You lie in your bed, listening to the persistent ringing of your alarm. Once, twice, and a third time you hit the snooze. Finally, after picking up your iPhone, you look through the cracked screen you acquired recently and see the time: 7:40. You jump to your feet, rush to the bathroom to brush your teeth and put on whatever over-sized t-shirt and shorts you can find. You grab a slightly rotten banana on the shelf and run to catch the bus as you see it racing down your street, slightly reflecting on the fact that your mother would definitely disapprove of your morning tardiness. You don’t even want to think about what she would say about your appearance! What were you supposed to do though? You decided to go to a movie night and were then forced to stay up late studying. I mean, after all, you’re a college student, and you don’t want to miss out.
These days, most Americans can remember what it was like to be a student; I surely do. Although this experience was one of my very own, much too frequent memories from my time spent at The University of Georgia, I am sure that you have your own reflections of trying to make it on time to class or some other faux pas of being a student. Possibly it’s the mornings in high school, struggling to get up to your mother’s singing of “Rise and Shine,” like one of my dear friends, or the memory of walking into an exam that you knew nothing about — unfortunately one of mine as well. Whatever your recollection of being a student may be, we all get the idea. Students carry around with them the stigma of being the unreliable and unpredictable generation, and having been there, I will say we live up to it a lot of times.
The amazing part of my college reflection is that when you look past the group of young people who are not kids and definitely not adults, spending their nights out late trying to make memories and early mornings cramming for an exam, you find a generation filled with passionate and inspiring people who desire to change the world, despite their flaws. To them, they are not yet tainted with the responsibilities of life, so the opportunities are endless. Choices seem limitless. They may seem somewhat sloppy and unkempt, but their desire is flawless.
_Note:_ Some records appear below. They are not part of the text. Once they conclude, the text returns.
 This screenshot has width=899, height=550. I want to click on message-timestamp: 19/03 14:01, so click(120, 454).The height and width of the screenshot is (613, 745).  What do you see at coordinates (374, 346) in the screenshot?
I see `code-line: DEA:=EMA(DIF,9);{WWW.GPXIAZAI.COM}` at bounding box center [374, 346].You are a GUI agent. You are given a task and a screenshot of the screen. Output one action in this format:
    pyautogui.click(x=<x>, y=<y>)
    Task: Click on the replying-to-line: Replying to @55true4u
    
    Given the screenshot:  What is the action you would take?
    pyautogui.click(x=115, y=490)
That passion and almost reckless pursuit for good is something I see so much potential in as the University Programs Coordinator at CURE. My job means I get to interact with these students day in and day out. In my impression, these students I work with are the cream of the crop. They are university students, struggling with finding “identity,” forming friendships, and learning how to write an essay in APA format, just like everyone else, but they hold something extraordinary above all their peers. They have chosen to spend those late nights up planning and dreaming of ways to raise funds and awareness for a little boy in Zambia with clubfoot or a teenage girl in Kenya with a leg deformity. They sacrifice summer vacations to go serve in our hospitals, and they give up their mornings sleeping in to Skype with me.
These students I am talking about are the leaders, the pioneers, at their schools, starting CURE chapters all over the country. They are students just like Jake Harandi from California Polytechnic University and Hope Kim Doit from the University of Florida, who saw a need and heard a calling and willingly sacrificed a lot to join a cause. They are all involved in many organizations, and they all have very time consuming work each day, but that did not stop or hinder them from going above and beyond. Unlike a lot of students, they have found a deep passion for CURE International, and it is driven by their ubiquitous love for God. They strive to please Him and serve His people, and it is through CURE International that they were brought to do that.
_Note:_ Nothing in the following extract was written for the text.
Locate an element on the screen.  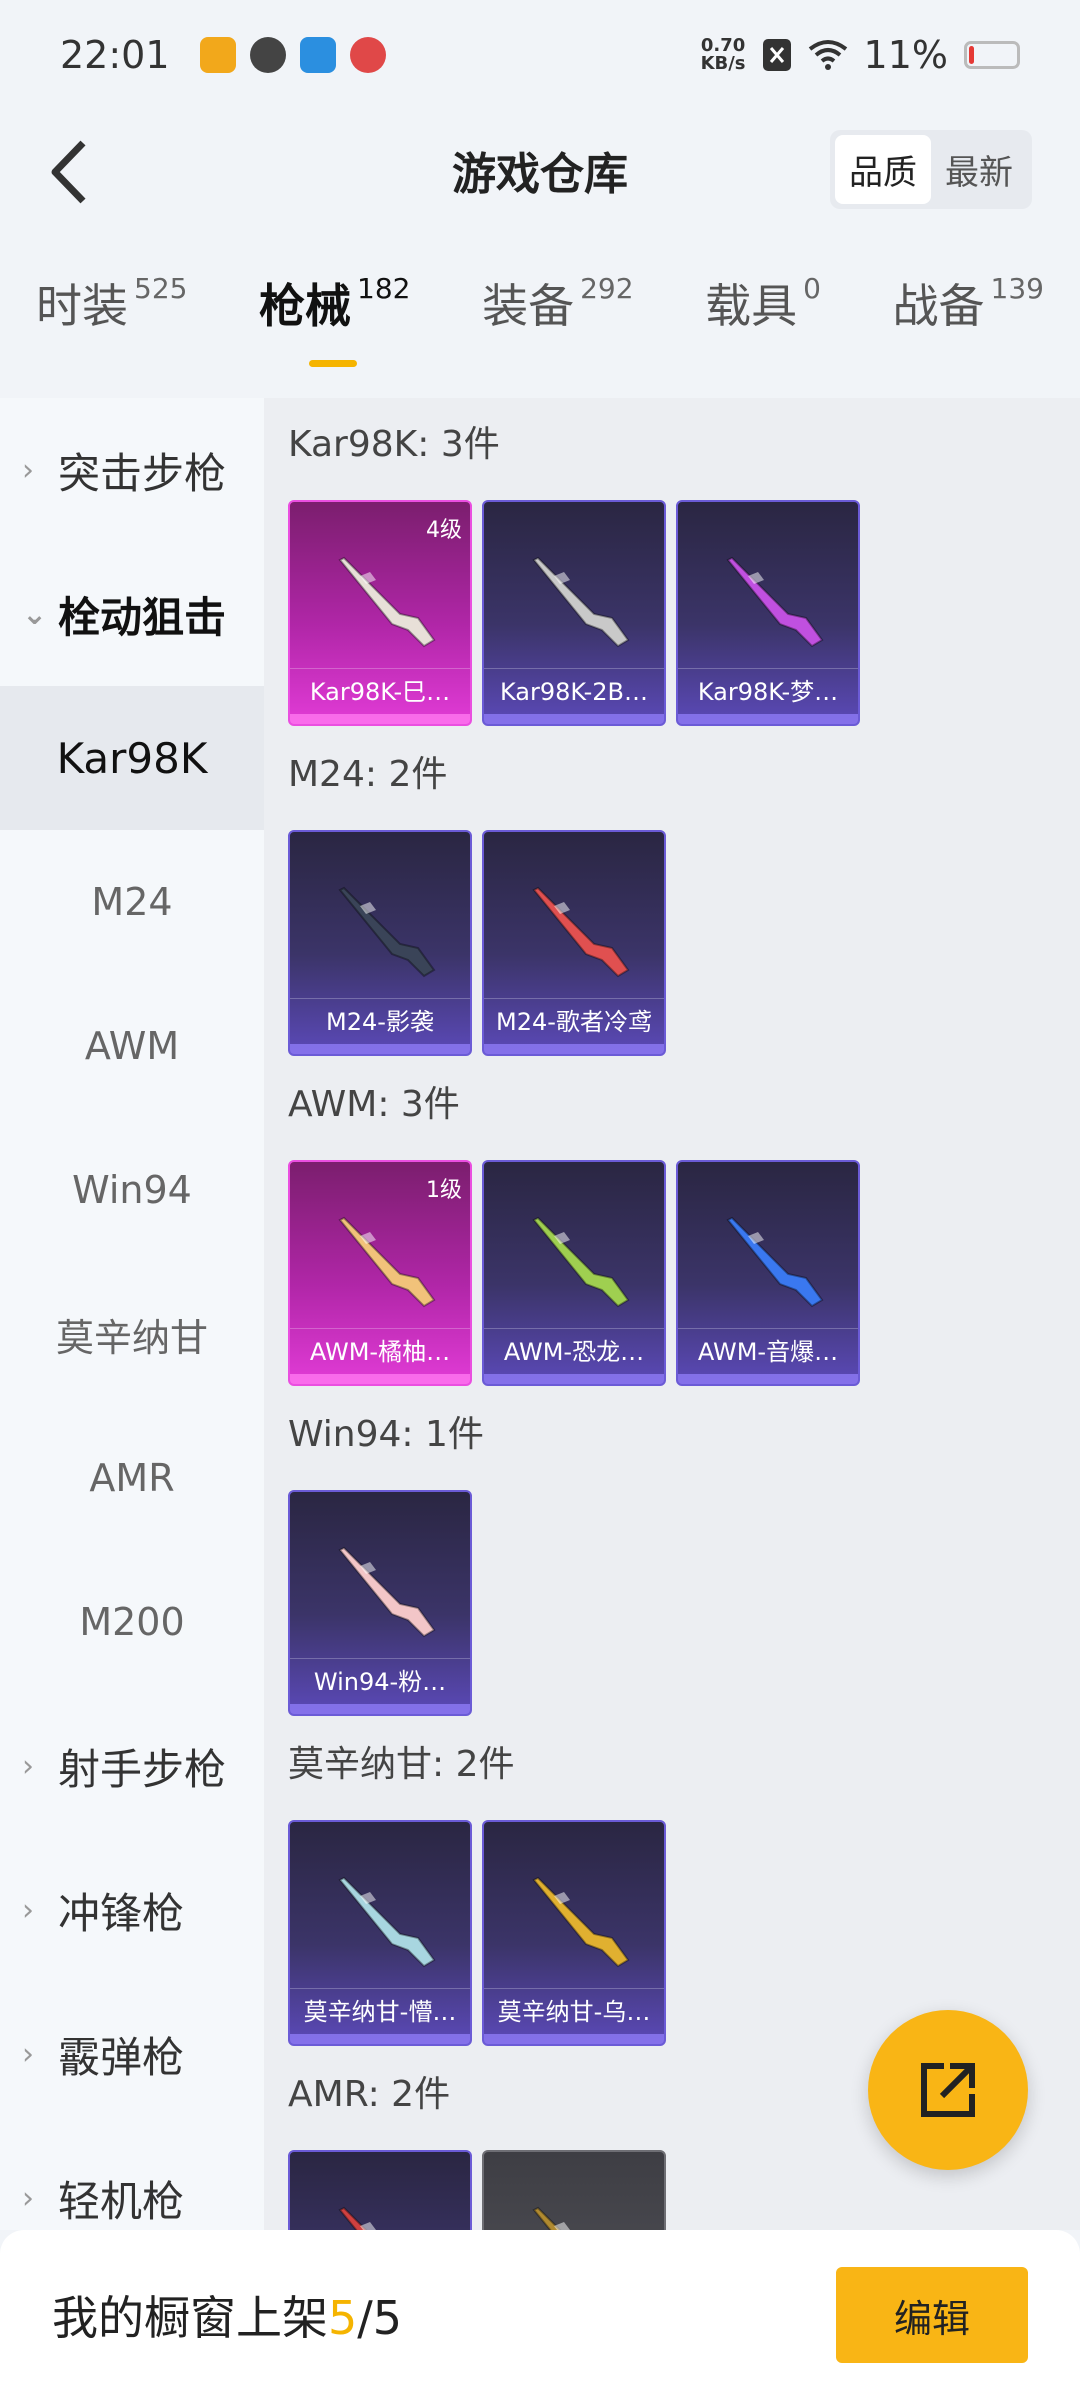
showcase-status: 我的橱窗上架 5 /5 is located at coordinates (228, 2318).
Right now, there are seven different universities that are part of the CURE U program, and that number is growing. At each campus, they host meetings for fellow peers interested in CURE, put on events at their schools and at local high schools to raise funds, and spend countless hours in prayer for everyone who comes through our hospitals. These students not only desire to give to CURE while in school, but they each desire to be a part of this organization somehow even after college, which is what makes this program even greater.
The CURE U program enables us to work with students at their highest potential. Right now, they may be just “college kids,” but one day they will be CURE’s board members, donors, doctors, and even parents to their own college student volunteering for CURE. Taking time to invest in these students has not only brought a huge return value to the organization, but it enables those students and the others involved on their campus to be impacted for life. Working with the “next generation” will breed long lasting, really valuable results.
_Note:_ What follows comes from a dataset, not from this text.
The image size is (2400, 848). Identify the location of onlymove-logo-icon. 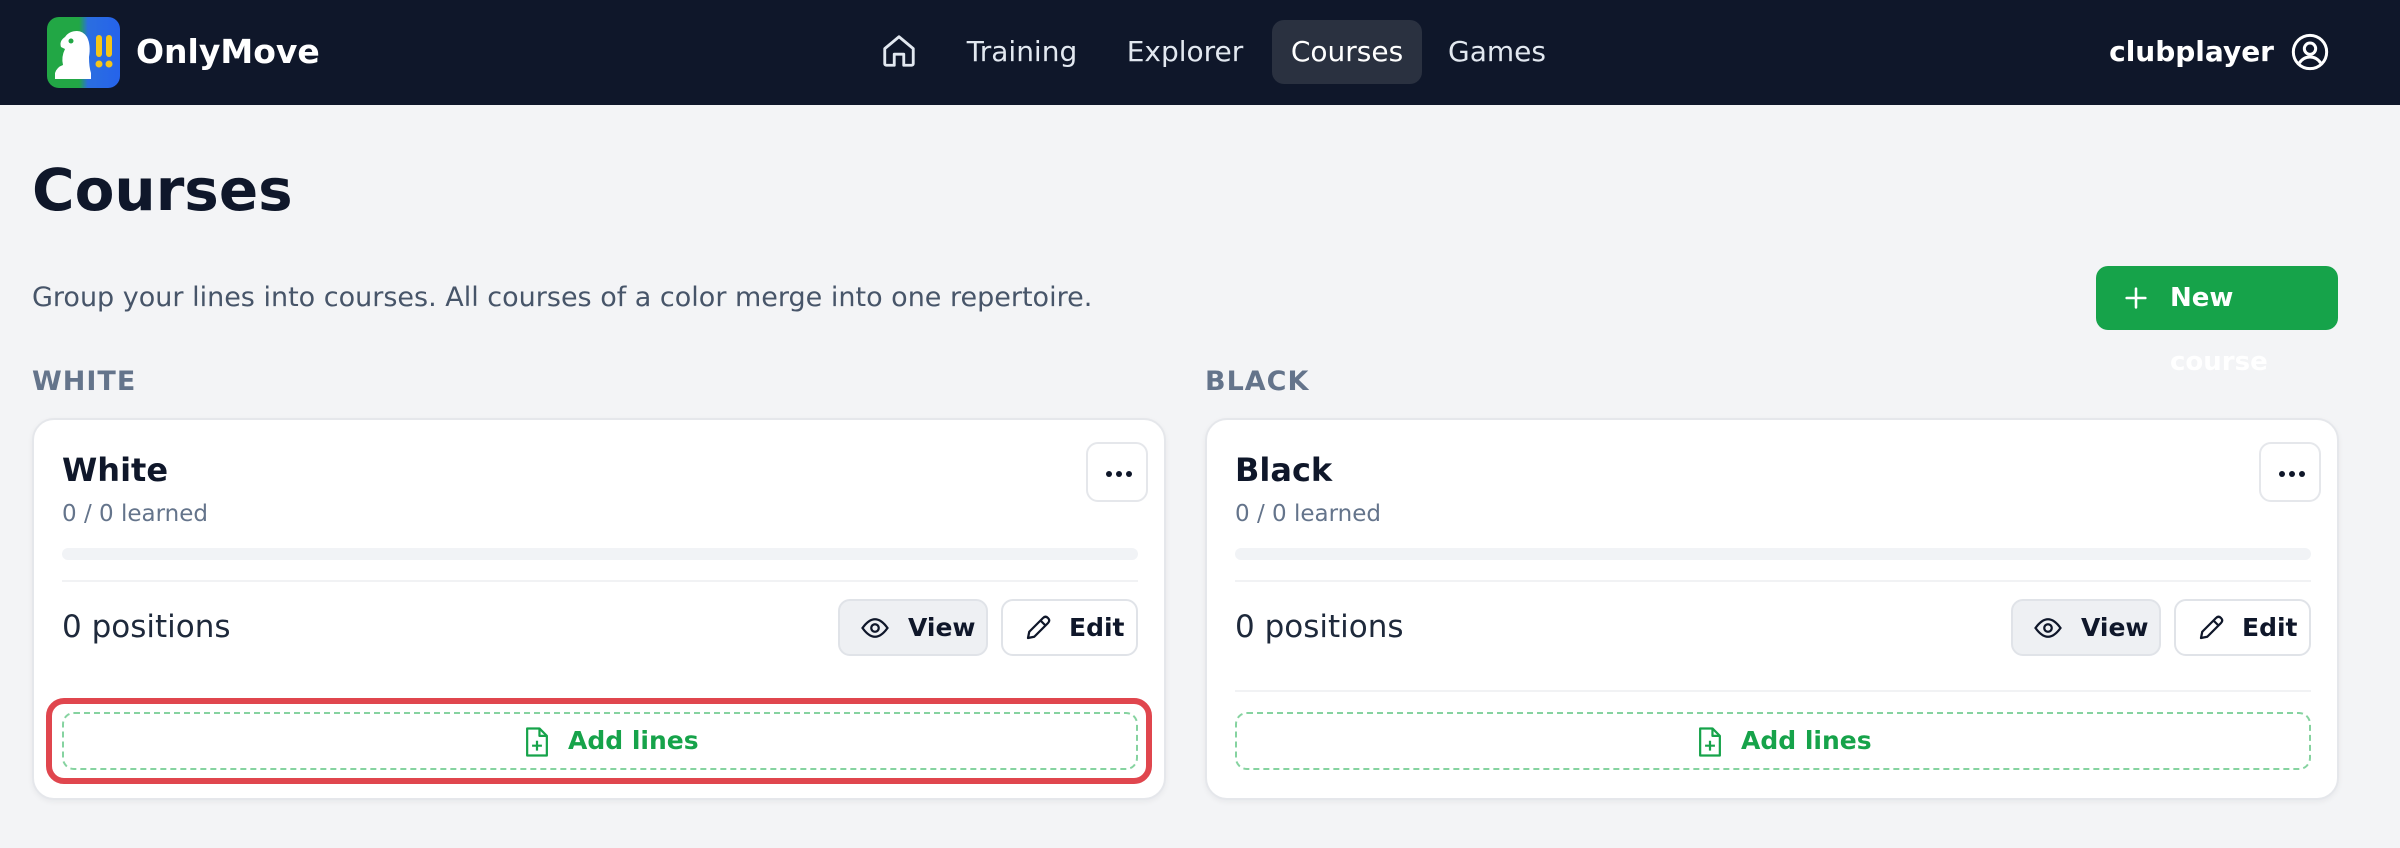
(84, 52). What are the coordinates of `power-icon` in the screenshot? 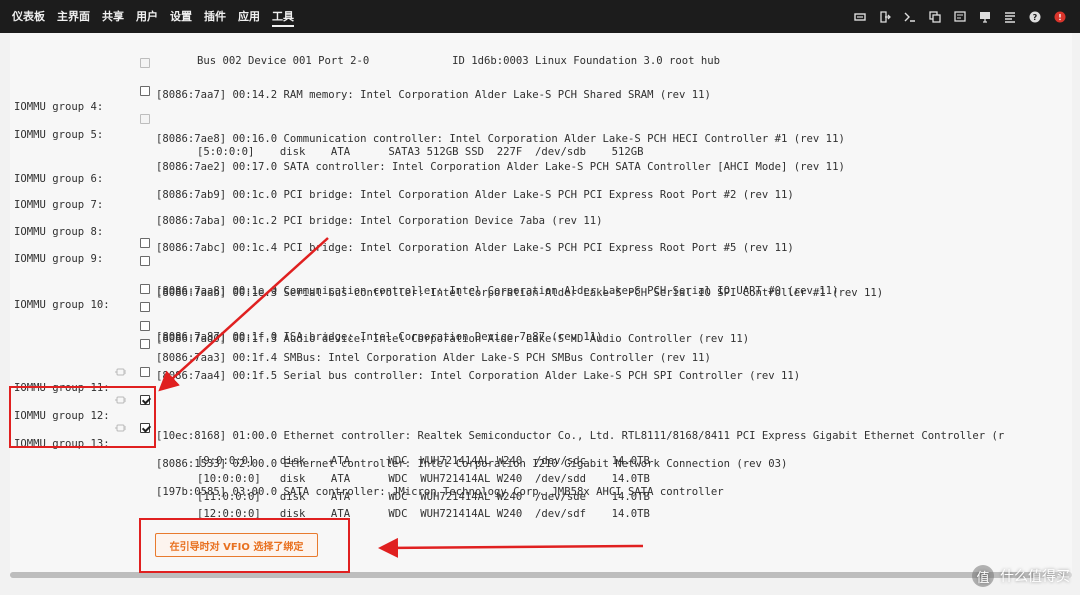 It's located at (1060, 16).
As one having just exited the “college generation” and entering the “adult world,” and having been a founder of CURE U at the University of Georgia myself, I believe I can speak highly into the gratitude and impact this program has on students’ lives. Looking back, I see that some of my greatest memories were spent during those late nights planning for our next event. The mornings I was cramming for an exam or the basketball game I missed because of our Spring Shag all seemed worth it then and worth it now. CURE International opened my eyes to a horizon of life that, as a college student, I was not subject to see. The program gave me potential, and their support helped bring it to life. Now, as we strive to grow this program and give so many others this opportunity, my prayer is that these students would lose the stigmas attached to them and that we would see them for all the great potential they are worth.